▸ **PASSAGE**

Biological complexity: more cell pore complexity (Introduction)

by David Turell @, Wednesday, May 04, 2016, 16:23 (3125 days ago) @ dhw


> dhw: First of all, you know as well as I do that although bacteria do not have a nucleus, there are single-celled eukaryotes that do.-You are correct. I had forgotten about them. But that makes the point I'm trying to present in this series on pores in membranes. How did single cells create such a complex mechanisms as pores in a nuclear membrane? We don't know but the complexity begs for advanced planning. Those pores allow two direction traffic controls keeping required levels of concentration of molecules in tight ranges. That is just how a cell lives and works.-> dhw:(Sorry, but once again I can't establish the link.)-Here it is and it begs my question:-http://evolution.berkeley.edu/evolibrary/article/_0/endosymbiosis_03->> 
> This was Lynn Margulis's theory, and Lynn Margulis was a champion of cellular intelligence. You may not believe the theory (which would appear to involve an initial degree of chance followed by intelligent cooperation), but you can argue about it with the ghost of Margulis or with all the other specialists who agree with her. -How does it beg? It dos not explain the formation of the nucleus, only why there are mitochondria, which also have membranes, pre-formed when swallowed. I grant that single cells have their outer membrane, but that membrane allows in food sources and spits out waste, but the nucleus membrane is much more complex with all the processes of life being managed.

▸ **WORK TASK A**
In the post on cell pore complexity:
(i) What do the pores in a nuclear membrane allow?
(ii) Whose theory was it, and what was she a champion of?
(iii) What does the theory explain instead of the formation of the nucleus?
▸ **WORK TASK B**
Can you take the post on cell pore complexity further, starting right after its last sentence?
The records play no part here.

▸ **DATA SECTION**

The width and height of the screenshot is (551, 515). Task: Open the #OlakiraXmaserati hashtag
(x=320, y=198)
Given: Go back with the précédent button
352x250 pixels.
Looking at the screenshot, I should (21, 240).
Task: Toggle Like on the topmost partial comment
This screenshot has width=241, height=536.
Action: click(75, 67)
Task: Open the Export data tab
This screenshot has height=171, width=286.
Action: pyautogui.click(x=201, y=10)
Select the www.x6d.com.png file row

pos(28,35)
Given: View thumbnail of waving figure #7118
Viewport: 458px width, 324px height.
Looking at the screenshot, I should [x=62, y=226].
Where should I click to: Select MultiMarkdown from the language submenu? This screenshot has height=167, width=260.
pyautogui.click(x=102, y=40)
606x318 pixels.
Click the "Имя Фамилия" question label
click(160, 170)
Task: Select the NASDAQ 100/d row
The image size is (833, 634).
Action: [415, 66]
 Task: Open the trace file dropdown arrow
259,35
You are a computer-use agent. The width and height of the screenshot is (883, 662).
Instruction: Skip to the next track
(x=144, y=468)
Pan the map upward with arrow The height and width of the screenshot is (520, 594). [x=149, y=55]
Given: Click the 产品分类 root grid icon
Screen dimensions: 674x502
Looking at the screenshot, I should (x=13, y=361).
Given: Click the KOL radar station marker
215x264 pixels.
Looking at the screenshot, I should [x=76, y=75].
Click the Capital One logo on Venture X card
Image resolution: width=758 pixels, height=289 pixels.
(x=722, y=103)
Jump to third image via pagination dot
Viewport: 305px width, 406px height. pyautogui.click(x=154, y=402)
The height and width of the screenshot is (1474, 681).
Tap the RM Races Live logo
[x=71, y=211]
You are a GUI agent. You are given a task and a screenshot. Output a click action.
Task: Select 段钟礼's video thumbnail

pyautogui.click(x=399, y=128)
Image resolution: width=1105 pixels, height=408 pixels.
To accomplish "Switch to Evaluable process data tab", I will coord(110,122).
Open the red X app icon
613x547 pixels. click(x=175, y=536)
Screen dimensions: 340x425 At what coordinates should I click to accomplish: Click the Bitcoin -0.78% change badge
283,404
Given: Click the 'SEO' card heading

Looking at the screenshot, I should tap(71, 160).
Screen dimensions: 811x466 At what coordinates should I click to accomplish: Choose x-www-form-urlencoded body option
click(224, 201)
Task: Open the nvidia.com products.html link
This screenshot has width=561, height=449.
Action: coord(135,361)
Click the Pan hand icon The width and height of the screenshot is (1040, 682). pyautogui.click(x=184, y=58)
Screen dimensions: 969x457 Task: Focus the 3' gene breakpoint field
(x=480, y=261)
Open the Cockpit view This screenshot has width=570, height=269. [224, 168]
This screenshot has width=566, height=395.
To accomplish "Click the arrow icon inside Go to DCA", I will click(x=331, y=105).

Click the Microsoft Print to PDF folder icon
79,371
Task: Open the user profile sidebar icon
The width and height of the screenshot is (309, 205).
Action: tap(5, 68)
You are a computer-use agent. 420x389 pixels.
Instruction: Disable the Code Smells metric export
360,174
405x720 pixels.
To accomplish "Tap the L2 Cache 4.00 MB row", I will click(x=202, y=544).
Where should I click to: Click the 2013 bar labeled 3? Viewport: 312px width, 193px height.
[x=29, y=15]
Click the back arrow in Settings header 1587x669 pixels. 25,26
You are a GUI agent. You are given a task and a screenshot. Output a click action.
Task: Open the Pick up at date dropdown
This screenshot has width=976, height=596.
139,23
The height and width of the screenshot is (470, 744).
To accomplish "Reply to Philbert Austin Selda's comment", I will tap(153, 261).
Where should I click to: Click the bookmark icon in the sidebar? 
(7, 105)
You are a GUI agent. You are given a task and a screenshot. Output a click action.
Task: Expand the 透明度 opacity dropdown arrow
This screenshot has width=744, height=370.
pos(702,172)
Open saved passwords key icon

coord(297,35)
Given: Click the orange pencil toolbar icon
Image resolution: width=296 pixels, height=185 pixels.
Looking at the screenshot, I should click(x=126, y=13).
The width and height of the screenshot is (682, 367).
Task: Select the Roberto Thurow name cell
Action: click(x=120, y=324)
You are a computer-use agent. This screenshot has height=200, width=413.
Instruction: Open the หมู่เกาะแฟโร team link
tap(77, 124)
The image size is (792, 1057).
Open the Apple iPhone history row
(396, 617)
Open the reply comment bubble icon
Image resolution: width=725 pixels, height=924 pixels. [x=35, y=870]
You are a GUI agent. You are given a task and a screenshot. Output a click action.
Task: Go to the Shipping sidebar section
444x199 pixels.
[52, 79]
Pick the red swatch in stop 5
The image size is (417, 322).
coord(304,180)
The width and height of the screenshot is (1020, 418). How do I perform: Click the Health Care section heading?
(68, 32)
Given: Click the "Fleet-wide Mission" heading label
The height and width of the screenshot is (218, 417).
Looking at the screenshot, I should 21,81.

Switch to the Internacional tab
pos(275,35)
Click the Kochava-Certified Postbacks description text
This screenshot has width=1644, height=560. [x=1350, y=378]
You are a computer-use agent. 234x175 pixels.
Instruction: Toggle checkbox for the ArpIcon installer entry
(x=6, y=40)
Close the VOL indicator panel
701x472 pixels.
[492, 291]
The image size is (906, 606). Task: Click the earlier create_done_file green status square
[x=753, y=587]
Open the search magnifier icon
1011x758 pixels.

▸ **RESULT A**
(i) Two-direction traffic controls that keep required levels of concentration of molecules in tight ranges.
(ii) Lynn Margulis's; she was a champion of cellular intelligence.
(iii) Only why there are mitochondria.

▸ **RESULT B**
> 
> dhw: Finally, the hypothesis over which we disagree concerns how evolution works, not how the mechanism for evolution came into existence. Once more, I cannot see how the long acknowledged complexity of the cell provides any more support for your divine preprogramming or direct guidance of all innovations, lifestyles and natural wonders than it does for the possibly divine design of an autonomous, inventively intelligent mechanism to produce the same innovations etc. The hypothesis remains afloat.-I feel the complexity demands guidance. the cell nuclear pore is just one of hundreds of examples, perhaps thousands.